Social Cost of Climate Change May Be 6 Times More Than We Thought, Stanford Scientists Warn

Experts have long clarified the serious consequences of unabated carbon emissions, which include among others the rising of sea level, increased temperature, displacement of wildlife and human populations, as well as drought, but these seemingly devastating implications do not appear to be reflected in majority of economic analyses of climate change.

A new study published in Nature Climate Change on Jan. 12, however, offers an explanation as to why this is the case and reveals that, once the right corrections are applied to current models, the cost of carbon that was set by the government is significantly off by a factor of 10. The U.S. government also places the social cost of carbon to $21 per ton, which the authors put at $200 per ton.

The effects of future climate change are often estimated using integrated assessment models, where changes in temperature cause an immediate impact on economic activities, which could account for lost crop, improvements in infrastructure and increased demand for cooling.

With current pricing models, the government calculates the cost of a ton of emitted carbon dioxide at $37 per ton, but researchers from Stanford say that these pricing models do not consider all the economic damage that each ton of carbon dioxide causes.

The problem with these models is that they assume that there is no permanent damage to things such as the productivity of workers and gross domestic product. They also assume that the capital available before the climate problem is still the same.

"We estimate that the social cost of carbon is not $37 per ton, as previously estimated, but $220 per ton," said study researcher Frances Moore from the Emmett Interdisciplinary Program in Environment and Resources at the Stanford University.
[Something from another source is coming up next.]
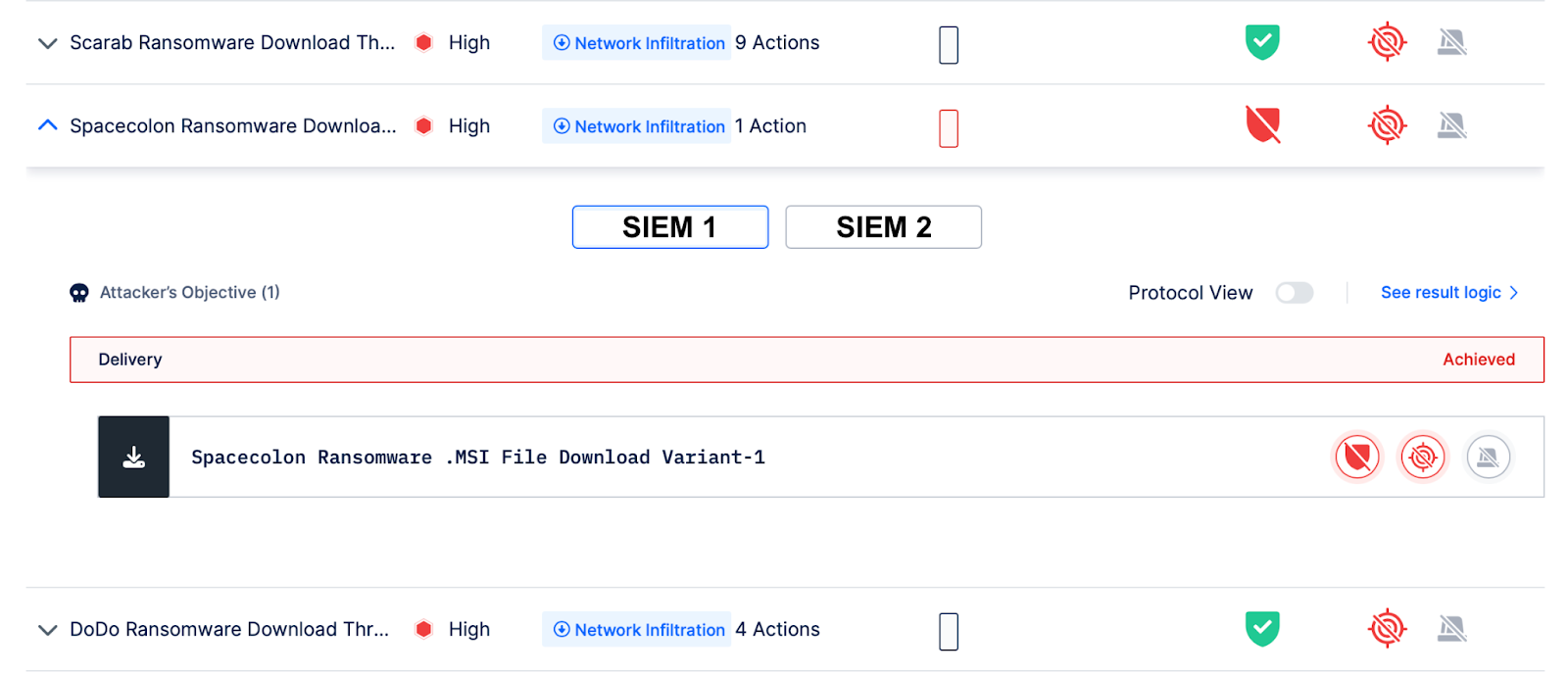Tick the red checkbox in Spacecolon row
The image size is (1568, 674).
click(x=949, y=128)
The researchers in essence say that the primary problem with the current pricing models is that the prediction mechanism does not take into account economic growth but only the effects of environmental damages to the economic output.

"These models have been criticized for lacking a strong empirical basis for their damage functions, which do little to alter assumptions of sustained gross domestic product (GDP) growth, even under extreme temperature scenarios," the researchers wrote.

The researchers in general conclude that there is a number of ways that the effects of a changing climate could have negative effects on the GDP rate such as damage to capital because of extreme events. The changing climate can also remove some returns on investments such as money spent to develop agricultural infrastructure in places that have become unsuitable for most of the crops.